A highly productive female associate professor with a stellar record at a top U.S. business school asks to meet with her dean on a personal matter. She shares that her mother-in-law, who lives in Asia, has been diagnosed with late-stage cancer and requests family leave to fly overseas to care for her. The dean asked whether other family members are living nearby. She responds that her husband has two younger sisters who live in the mother-in-law’s city. The dean lifts his eyebrow and says, “So, why do you have to go then?”1
Gender equality has become a hot topic in management as business leaders face growing pressures to advance women who remain significantly under-represented in key leadership jobs and face an on-going pay and stock equity gap. Business schools around the globe have responded by offering – for a hefty price tag – “diversity” classes to “develop” women leaders and “train” men to be allies. Growing market interest has also spawned diversity and inclusion research centers led by star faculty as organizational vehicles to enhance fundraising, social relevance, and reputation. Then, Covid- 19 hit, and work-life tensions related to gender equality, which existed before the pandemic, were accentuated as women’s’ default parenting, schooling supervision, and other domestic roles rose at the same time that often-mandated remote work skyrocketed. Therefore, as leaders prepare to manage through and beyond the pandemic, it is important to identify how gender interacts with work-life inclusion issues in order for managers to take action to advance women’s career equality.

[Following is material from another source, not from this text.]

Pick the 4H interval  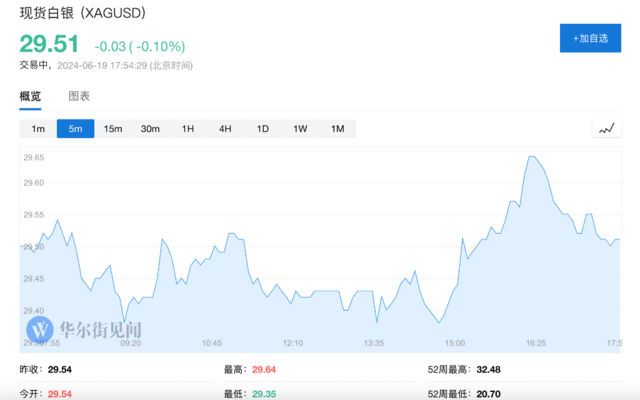pos(225,128)
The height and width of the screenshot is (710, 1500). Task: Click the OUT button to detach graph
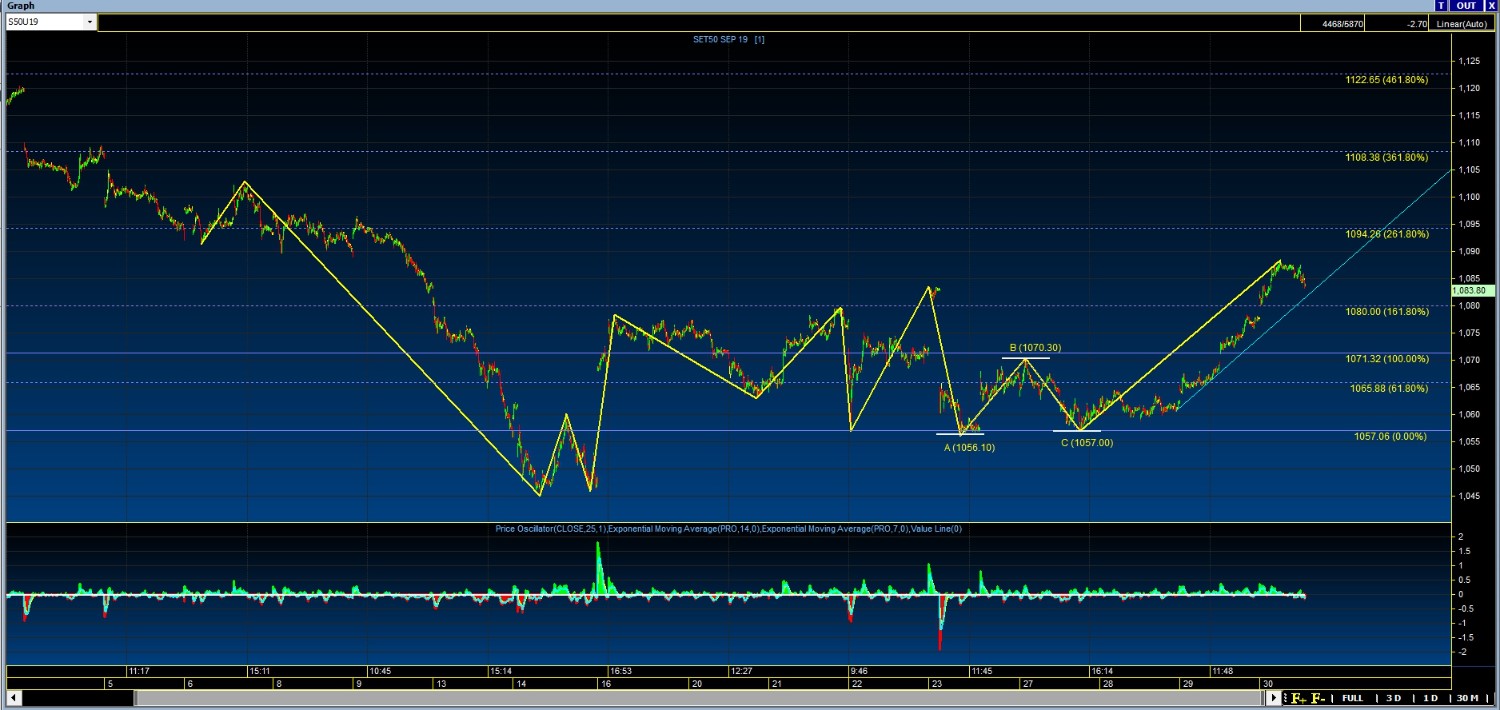coord(1466,6)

In this article, we share evidence-based insights from work-life and diversity thought leaders who convened at a 2019 workshop held at Purdue University sponsored by the. U.S. National Science Foundation entitled Fostering Gender and Work-Life Inclusion for Faculty in Understudied Contexts: An Organizational Science Lens. on the role of work-life challenges in gender equality in employing organizations. The NSF workshop and a subsequent 2019 National Academy of Management Professional Development Workshop entitled Fostering Work-Life Inclusive Business Schools: Improving Organizational Science & Women’s Equality that was organized by the authors examined career issues facing women faculty and scientists in business schools and other professional contexts where women are largely under-represented such as STEM (Science, Technology, Engineering, Math).2 These challenges are not limited to universities, but are highly relevant to business leaders. From Fortune 500 companies to start-up firms, women are similarly under-represented in leadership roles, and face comparable barriers. Business leaders are also consumers of business education and hire talent pipelines from business schools and universities. Further, half of all students in universities are now women, and higher education has long been a lever for equal opportunity societal change. Thus, it is important that educational contexts exemplify positive work-life and gender-inclusive environments. We, as did the experts we convened, believe that the impact of work-nonwork dynamics on gender career equality is under-developed as a continuing barrier to women’s advancement in diversity and inclusion (D & I) strategies. This omission is surprising as work, family, and personal life identities and demands squarely intersect with gender and shape career diversity and inclusion experiences, including lasting downstream effects on pay, glass ceilings, and talent retention.